Each strain was assayed for growth in the presence of various chemicals using OmniLog phenotypic microarrays, as detailed in Materials and Methods. Each well represents the average of three biological replicates. The columns represent the well position, and are denoted as A_i to H_i (i = 1 to 12) from the left to the right of the plot in each array along the x-axis (note that there were no values for wells H12). Each cell ratio value represents the average of three biological replicates. Plates PM01–PM10 contains single wells for each growth condition, while plates PM11–PM20 contain quadruplicate wells for each growth condition. Those wells which exhibited a two-fold or greater difference in growth and which were statistically significant, with P value less than 0.05 (See File S5), are indicated here. White dashed ovals indicate pH of 4.5, tetracyclines are indicated by a yellow oval, cephalosporins by a solid blue oval, lactams by a dashed blue oval, and chelators by a black oval. The apparent variation in the heat map in the comparison of 2009EL–2050 and 2009EL–2071 is a function of the reduced scale of the heat-map (−3.3 minimum value).
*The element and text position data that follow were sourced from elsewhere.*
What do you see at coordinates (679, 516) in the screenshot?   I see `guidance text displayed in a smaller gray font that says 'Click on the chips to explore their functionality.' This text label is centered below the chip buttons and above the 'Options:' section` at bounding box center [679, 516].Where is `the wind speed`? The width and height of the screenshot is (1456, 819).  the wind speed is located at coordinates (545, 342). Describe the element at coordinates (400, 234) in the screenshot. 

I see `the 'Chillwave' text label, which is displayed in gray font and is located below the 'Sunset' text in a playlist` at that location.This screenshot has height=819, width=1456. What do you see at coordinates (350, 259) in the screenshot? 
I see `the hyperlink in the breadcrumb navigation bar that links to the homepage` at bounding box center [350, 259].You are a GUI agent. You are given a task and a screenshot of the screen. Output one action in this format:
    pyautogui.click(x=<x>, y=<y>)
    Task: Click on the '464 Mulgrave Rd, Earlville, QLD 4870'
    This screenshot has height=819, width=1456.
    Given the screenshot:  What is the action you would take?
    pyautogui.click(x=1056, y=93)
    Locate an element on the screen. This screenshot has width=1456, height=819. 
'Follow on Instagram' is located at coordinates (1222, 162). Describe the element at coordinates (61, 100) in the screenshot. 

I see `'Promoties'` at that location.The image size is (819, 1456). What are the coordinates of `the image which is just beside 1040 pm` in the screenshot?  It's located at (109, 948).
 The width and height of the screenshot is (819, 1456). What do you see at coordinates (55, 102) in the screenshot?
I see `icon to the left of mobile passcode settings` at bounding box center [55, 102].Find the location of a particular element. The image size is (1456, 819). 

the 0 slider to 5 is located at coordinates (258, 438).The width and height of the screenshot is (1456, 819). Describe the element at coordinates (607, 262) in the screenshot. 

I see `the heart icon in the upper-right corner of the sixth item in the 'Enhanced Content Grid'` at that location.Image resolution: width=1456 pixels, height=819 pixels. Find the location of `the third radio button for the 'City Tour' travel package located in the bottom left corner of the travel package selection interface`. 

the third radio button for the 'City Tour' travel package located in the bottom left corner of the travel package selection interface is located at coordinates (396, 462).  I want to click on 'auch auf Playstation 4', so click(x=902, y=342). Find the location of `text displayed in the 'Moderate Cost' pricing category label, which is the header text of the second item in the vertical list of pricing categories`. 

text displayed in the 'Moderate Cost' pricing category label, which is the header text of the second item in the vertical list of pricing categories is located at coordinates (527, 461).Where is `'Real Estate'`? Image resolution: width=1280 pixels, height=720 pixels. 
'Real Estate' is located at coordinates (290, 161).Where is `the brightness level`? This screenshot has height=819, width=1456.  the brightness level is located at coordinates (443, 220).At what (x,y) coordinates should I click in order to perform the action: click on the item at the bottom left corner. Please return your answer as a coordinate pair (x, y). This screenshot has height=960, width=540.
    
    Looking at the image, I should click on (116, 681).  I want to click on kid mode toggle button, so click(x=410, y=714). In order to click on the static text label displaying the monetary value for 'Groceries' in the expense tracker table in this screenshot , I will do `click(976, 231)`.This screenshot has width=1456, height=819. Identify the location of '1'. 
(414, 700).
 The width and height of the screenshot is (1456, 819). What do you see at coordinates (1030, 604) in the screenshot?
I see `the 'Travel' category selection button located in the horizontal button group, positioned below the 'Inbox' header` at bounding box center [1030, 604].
Figure 8. Model for evolution of the 2009 and 2011 E. coli O104:H4 strains.

An ancestor enteroaggregtaive strain similar to 55989 acquires a Stx2a phage (Stx2a-A), then an IncB plasmid to become the HUSEC041 strain, diverging from the lineage of strains which led to the European and Georgian strains. Those strains acquire the tet/mer resistance locus, replace the AAF/III plasmid with the AAF/I plasmid observed in all three strains, and acquire a cryptic 1.5 kb plasmid. 2009EL–2071 loses the tet/mer locus. 2009EL-2050 also acquires an IncF plasmid. 2011C–3493 acquires both an ESBL-expressing plasmid, and the Stx2a phage that initially infected the strain is displaced by a second Stx2a phage (Stx2a-B).